* **Extracted data**:
..............................
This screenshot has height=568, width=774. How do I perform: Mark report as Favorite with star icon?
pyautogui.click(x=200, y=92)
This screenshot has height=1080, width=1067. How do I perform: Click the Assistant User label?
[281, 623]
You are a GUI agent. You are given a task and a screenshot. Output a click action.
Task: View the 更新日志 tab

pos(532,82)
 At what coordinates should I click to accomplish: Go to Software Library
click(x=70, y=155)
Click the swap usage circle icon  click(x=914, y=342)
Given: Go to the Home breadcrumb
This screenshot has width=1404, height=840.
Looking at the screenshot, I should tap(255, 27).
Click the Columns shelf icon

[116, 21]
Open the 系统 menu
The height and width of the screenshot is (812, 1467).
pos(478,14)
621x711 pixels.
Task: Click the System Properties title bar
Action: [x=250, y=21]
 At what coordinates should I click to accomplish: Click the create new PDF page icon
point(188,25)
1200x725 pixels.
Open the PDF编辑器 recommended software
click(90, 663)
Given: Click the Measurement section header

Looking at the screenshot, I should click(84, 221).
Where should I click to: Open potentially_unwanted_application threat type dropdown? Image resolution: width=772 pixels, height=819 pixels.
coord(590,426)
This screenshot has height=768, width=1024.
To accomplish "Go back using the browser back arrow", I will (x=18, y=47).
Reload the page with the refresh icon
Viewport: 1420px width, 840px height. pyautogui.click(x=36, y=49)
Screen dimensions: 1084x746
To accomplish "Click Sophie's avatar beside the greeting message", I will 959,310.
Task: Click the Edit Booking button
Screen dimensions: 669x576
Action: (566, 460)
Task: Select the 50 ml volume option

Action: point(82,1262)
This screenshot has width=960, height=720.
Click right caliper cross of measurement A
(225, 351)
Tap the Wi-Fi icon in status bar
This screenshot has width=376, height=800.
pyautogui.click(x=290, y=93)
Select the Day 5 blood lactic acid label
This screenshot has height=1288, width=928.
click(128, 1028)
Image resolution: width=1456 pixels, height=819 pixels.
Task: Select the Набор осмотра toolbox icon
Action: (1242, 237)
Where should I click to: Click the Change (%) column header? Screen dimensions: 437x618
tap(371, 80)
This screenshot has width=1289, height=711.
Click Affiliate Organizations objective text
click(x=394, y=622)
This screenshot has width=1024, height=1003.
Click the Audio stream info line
..............................
* **Assignment**: Return the records above in their entirety, exactly as they appear.

* **Solution below**:
This screenshot has height=568, width=774. How do I perform: Mark report as Favorite with star icon?
pyautogui.click(x=200, y=92)
This screenshot has height=1080, width=1067. How do I perform: Click the Assistant User label?
[281, 623]
You are a GUI agent. You are given a task and a screenshot. Output a click action.
Task: View the 更新日志 tab

pos(532,82)
 At what coordinates should I click to accomplish: Go to Software Library
click(x=70, y=155)
Click the swap usage circle icon  click(x=914, y=342)
Given: Go to the Home breadcrumb
This screenshot has width=1404, height=840.
Looking at the screenshot, I should tap(255, 27).
Click the Columns shelf icon

[116, 21]
Open the 系统 menu
The height and width of the screenshot is (812, 1467).
pos(478,14)
621x711 pixels.
Task: Click the System Properties title bar
Action: [x=250, y=21]
 At what coordinates should I click to accomplish: Click the create new PDF page icon
point(188,25)
1200x725 pixels.
Open the PDF编辑器 recommended software
click(90, 663)
Given: Click the Measurement section header

Looking at the screenshot, I should click(84, 221).
Where should I click to: Open potentially_unwanted_application threat type dropdown? Image resolution: width=772 pixels, height=819 pixels.
coord(590,426)
This screenshot has height=768, width=1024.
To accomplish "Go back using the browser back arrow", I will (x=18, y=47).
Reload the page with the refresh icon
Viewport: 1420px width, 840px height. pyautogui.click(x=36, y=49)
Screen dimensions: 1084x746
To accomplish "Click Sophie's avatar beside the greeting message", I will 959,310.
Task: Click the Edit Booking button
Screen dimensions: 669x576
Action: (566, 460)
Task: Select the 50 ml volume option

Action: point(82,1262)
This screenshot has width=960, height=720.
Click right caliper cross of measurement A
(225, 351)
Tap the Wi-Fi icon in status bar
This screenshot has width=376, height=800.
pyautogui.click(x=290, y=93)
Select the Day 5 blood lactic acid label
This screenshot has height=1288, width=928.
click(128, 1028)
Image resolution: width=1456 pixels, height=819 pixels.
Task: Select the Набор осмотра toolbox icon
Action: (1242, 237)
Where should I click to: Click the Change (%) column header? Screen dimensions: 437x618
tap(371, 80)
This screenshot has width=1289, height=711.
Click Affiliate Organizations objective text
click(x=394, y=622)
This screenshot has width=1024, height=1003.
Click the Audio stream info line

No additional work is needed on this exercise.